Num projeto da Paradoxx Music, a trajetória do músico gaúcho é revivida em Swingante e Brasil Afro-sulrealista. Neles, se encontra a cultura negra do Sul, o que parece estranho mas não é. “Em Porto Alegre sempre fizemos samba-rock, que no Rio é sambalanço e no Sul é swing. Esse som ficou pelas periferias, mas Simoninha o fez abrir de novo”, recorda Luís Vagner, que desde o mês passado vem realizando shows pelo Rio Grande do Sul e São Paulo.

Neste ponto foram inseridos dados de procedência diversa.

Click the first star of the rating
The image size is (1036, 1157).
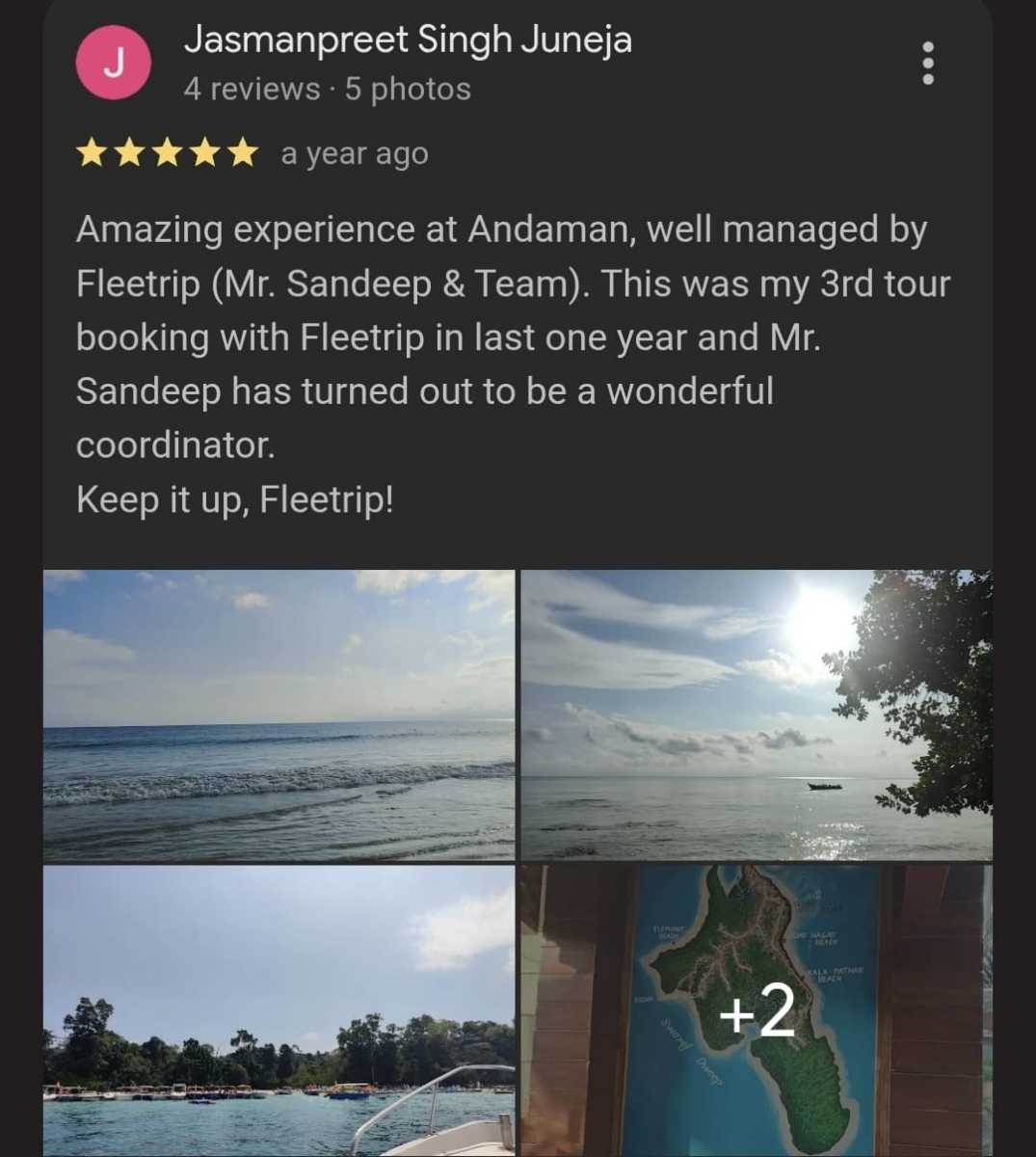click(x=92, y=153)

“Swingante, repara o músico, tem uma acentuação diferente na guitarra, que mostra a influência do modo do negro tocar guitarra no Brasil. É diferente da pegada de Jorge Benjor, é também diferente da guitarra do samba-rock”. Nesse CD se percebe o negro rock de Litlle Richard e Chuck Berry fazendo ponte com o samba de Lupicínio e o baião de Gonzaga.

Luís Vagner, que aos 7 anos fez o papai maestro Vicente Lopes levá-lo para dançar num concurso de rock, quem diria, começou como baterista da orquestra Copacabana Serenaders. Depois fundou os Jetsons (1962) e os Brasas (1966).

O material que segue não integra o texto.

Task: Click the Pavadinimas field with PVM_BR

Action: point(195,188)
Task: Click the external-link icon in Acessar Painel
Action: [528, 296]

Em carreira-solo, gravou com a Jovem Guarda e com a MPB. Nos anos 80, ele foi para a França. E, como integrante da Banda do Zé Pretinho, foi homenageado por Benjor na música Luís Vagner Guitarreiro. E, em 1992, voltou a morar em definitivo no Brasil.

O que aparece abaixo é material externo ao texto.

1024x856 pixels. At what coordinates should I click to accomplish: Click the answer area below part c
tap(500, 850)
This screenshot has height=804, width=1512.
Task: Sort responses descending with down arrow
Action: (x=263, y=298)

Budista, encontra seu nirvana no reggae Brasil Afro-Sulrealsita, assim como no elepê de 1985, O Som da Negadinha-Ao Vivo, é dedicado ao reggae “como le gusta”. E a cozinha, a mesma que vai com ele aos palcos, é formada por Marcelo Bianca, Luís Américo Rodrigues, Marcos Farias, Luiz Carlos de Paula, Paulinho Cerqueira e Rick Carvalho. É swing, irmão, da maior qualidade.